What makes chickenhawkery such a distinctly American phenomenon is our culture’s coupling of aggressive militarism with a lack of anything even resembling shared sacrifice. Quite bizarrely, we celebrate those who rhetorically promote wars as “tough” and “strong” without requiring those very warmongers to walk their talk. Shielded from any personal risk of injury or death, the chickenhawk is thus permitted to wrap himself in an American flag and goose step his way through television studios as the alleged personification of patriotic bravery.

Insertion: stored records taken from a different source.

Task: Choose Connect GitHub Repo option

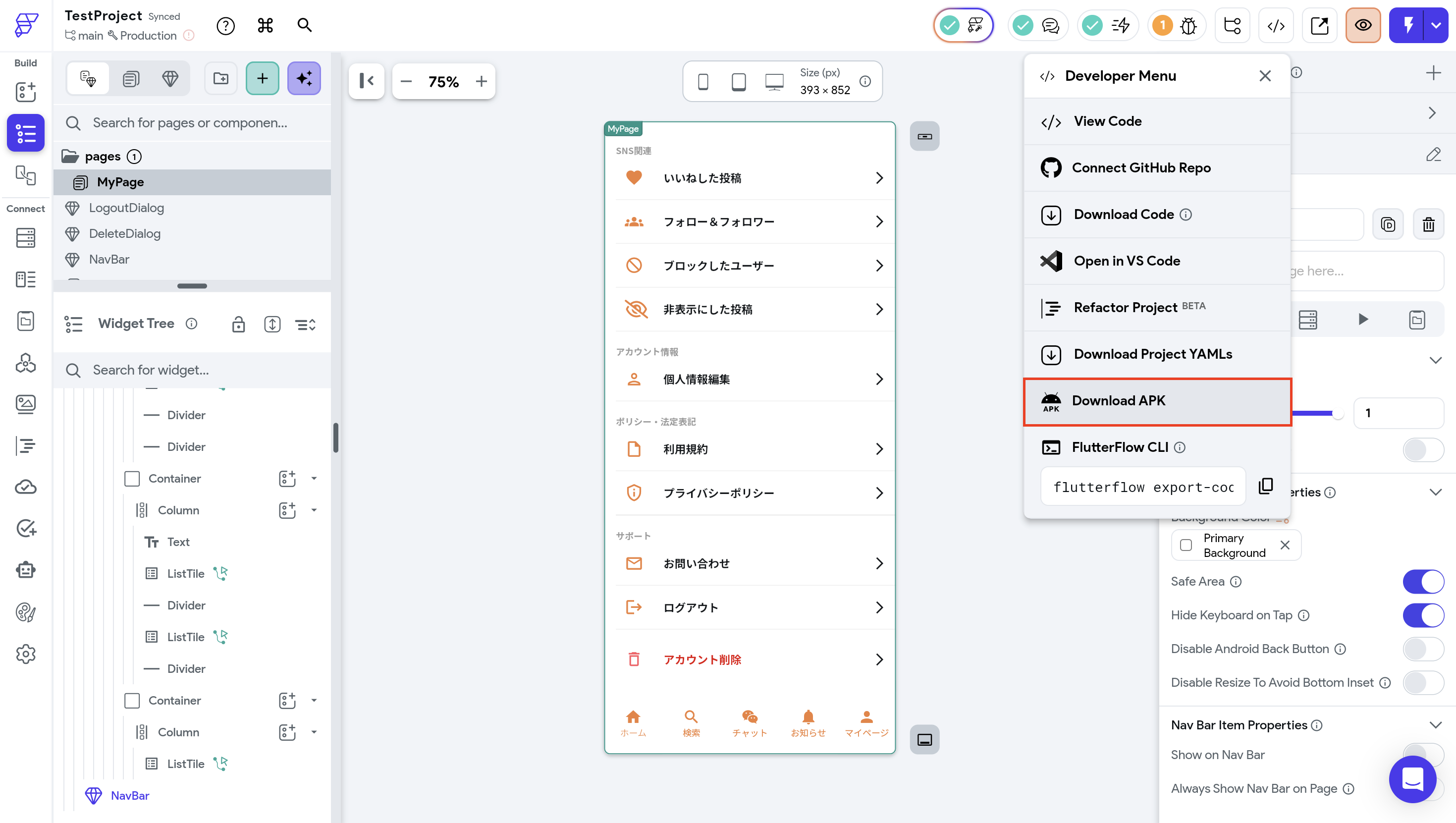Action: (1140, 168)
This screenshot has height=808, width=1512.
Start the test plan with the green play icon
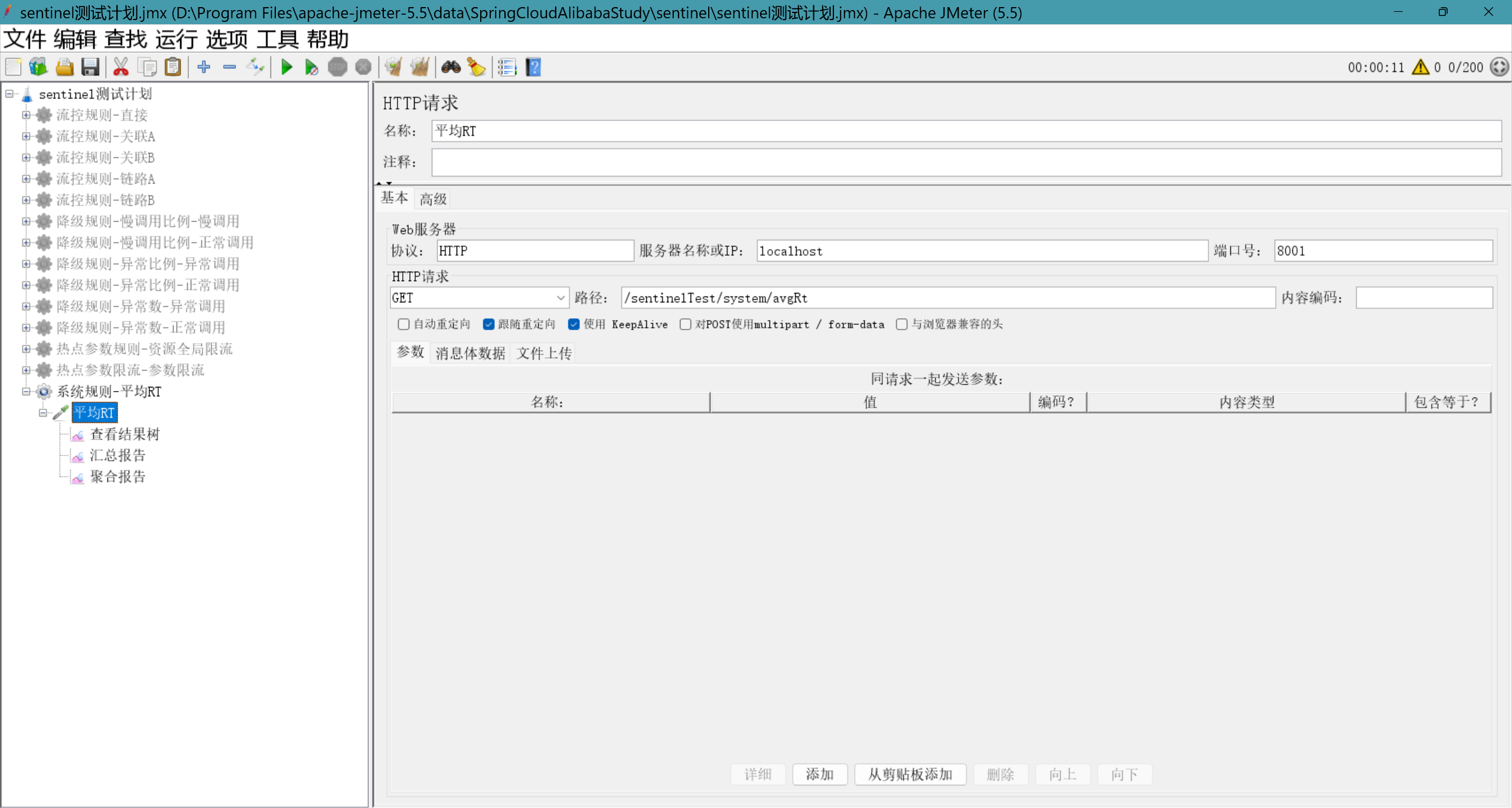(286, 67)
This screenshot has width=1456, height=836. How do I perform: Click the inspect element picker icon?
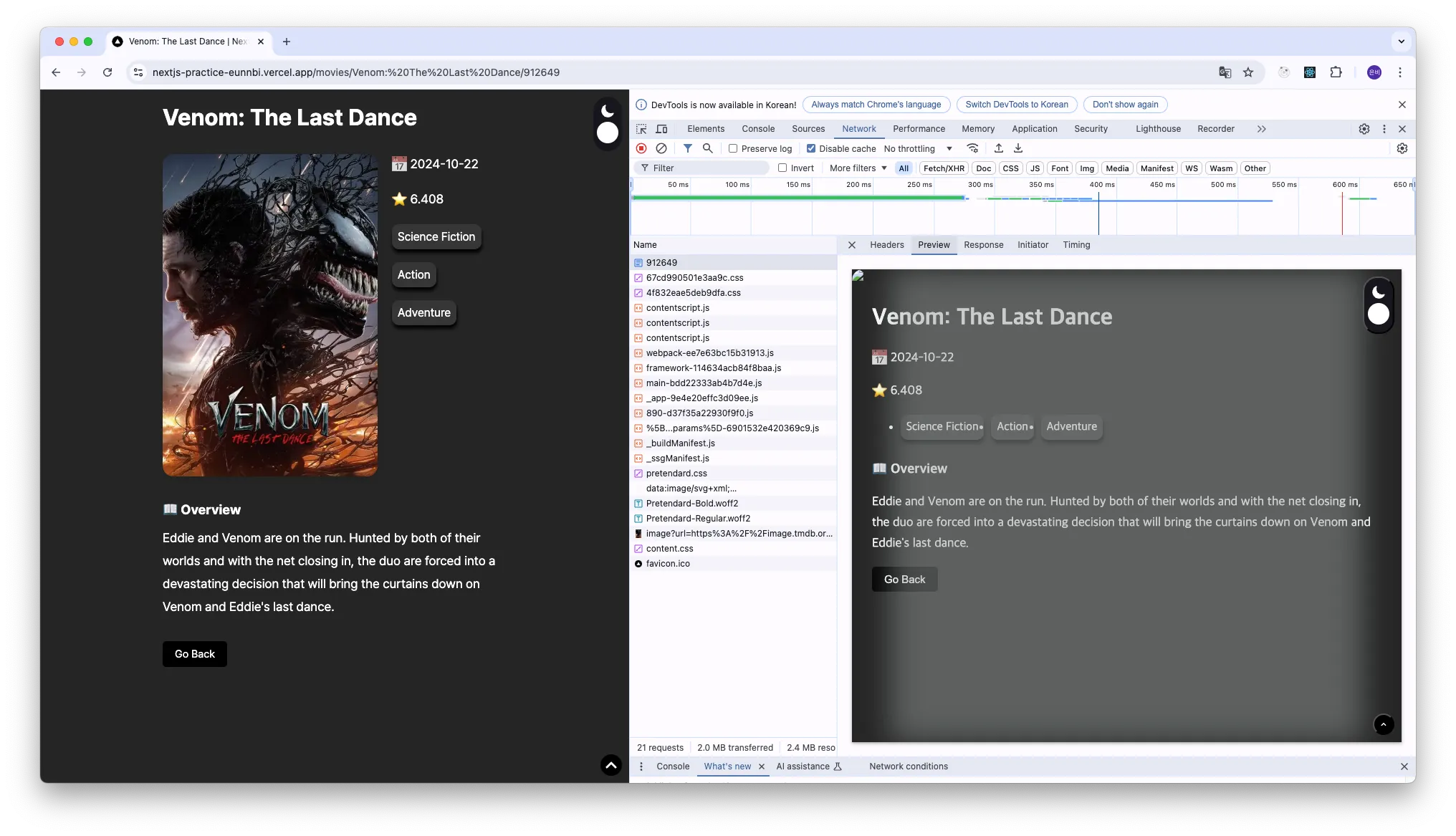[x=641, y=129]
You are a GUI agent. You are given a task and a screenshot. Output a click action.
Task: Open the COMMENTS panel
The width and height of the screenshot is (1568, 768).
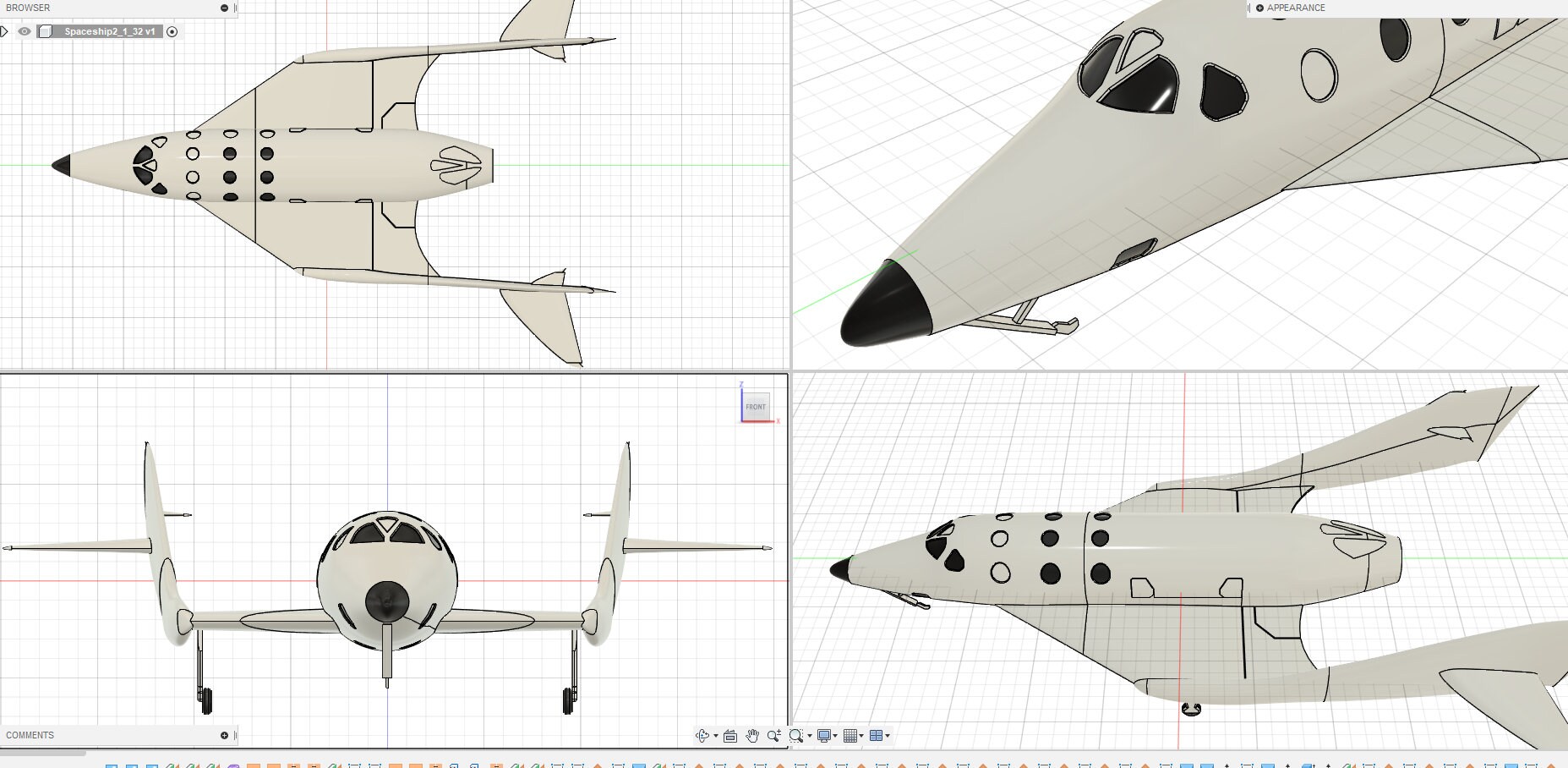(x=30, y=734)
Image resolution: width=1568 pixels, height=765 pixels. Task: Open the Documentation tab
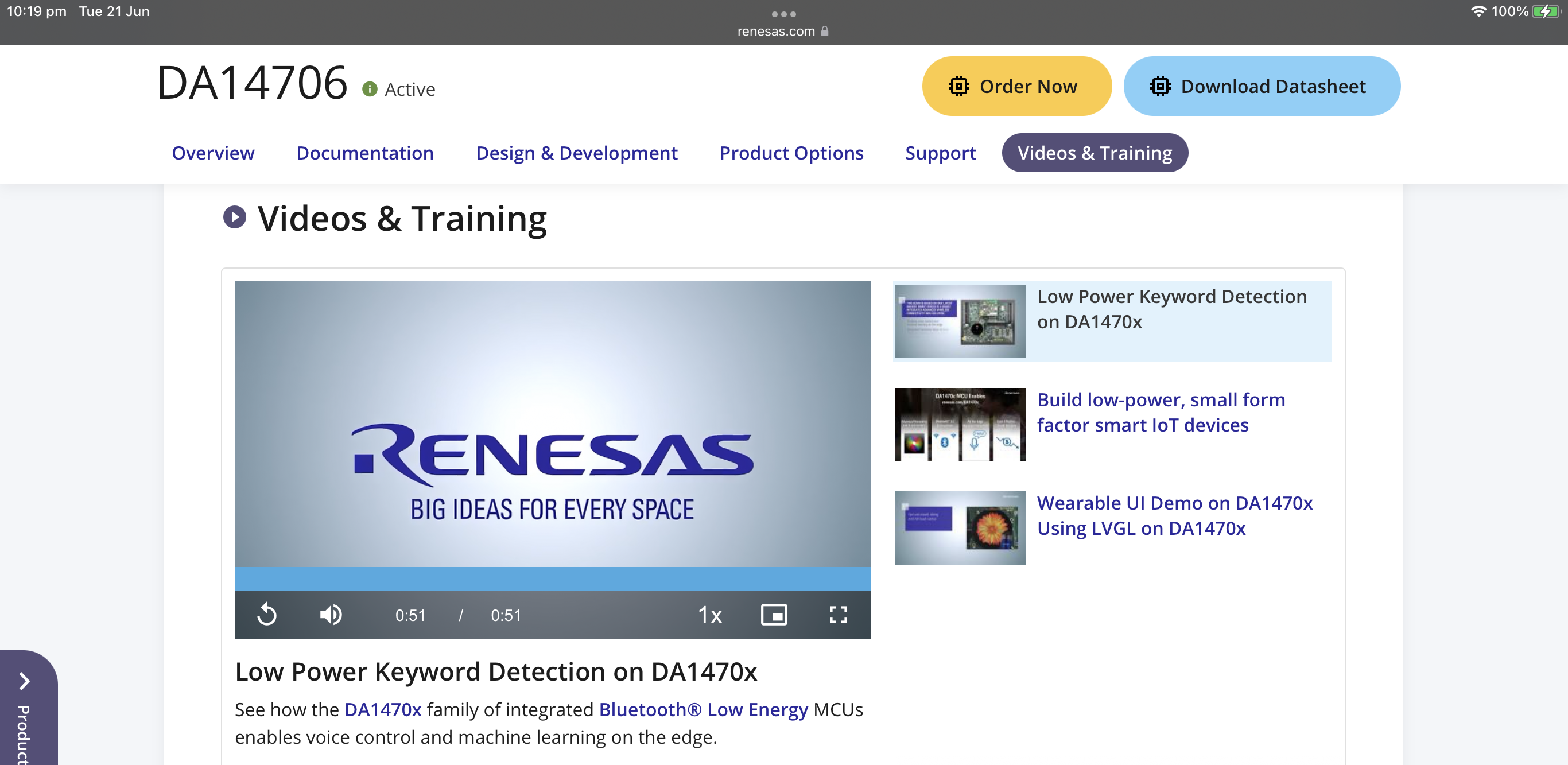(364, 153)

For years, chickenhawkery’s roots in this culture of unshared sacrifice have been a matter of theory — albeit a logical, well-grounded theory. But now, thanks to a comprehensive new study, we have concrete data underscoring the hypothesis. It suggests that many Americans’ aggressively pro-war ideology may fundamentally rely on their being physically shielded/disconnected from the human cost of war.
To document this connection, Columbia’s Robert Erikson and University of California at Berkeley’s Laura Stoker went back to the Vietnam War — the last time Americans faced wartime conscription. The researchers analyzed data from the Jennings-Niemi Political Socialization Study of college-bound high schoolers and subsequent interviews of those same high-schoolers from 1965 onward. In the process, they discovered that men holding low draft lottery numbers (and therefore more at risk of being drafted into combat) “became more anti-war, more liberal, and more Democratic in their voting compared to those whose high numbers protected them from the draft.” Importantly, for these men “lottery number was a stronger influence on their political outlook than their late-childhood party identification.” That influence transcended previous party affiliation and made a permanent impact on their politics into adulthood.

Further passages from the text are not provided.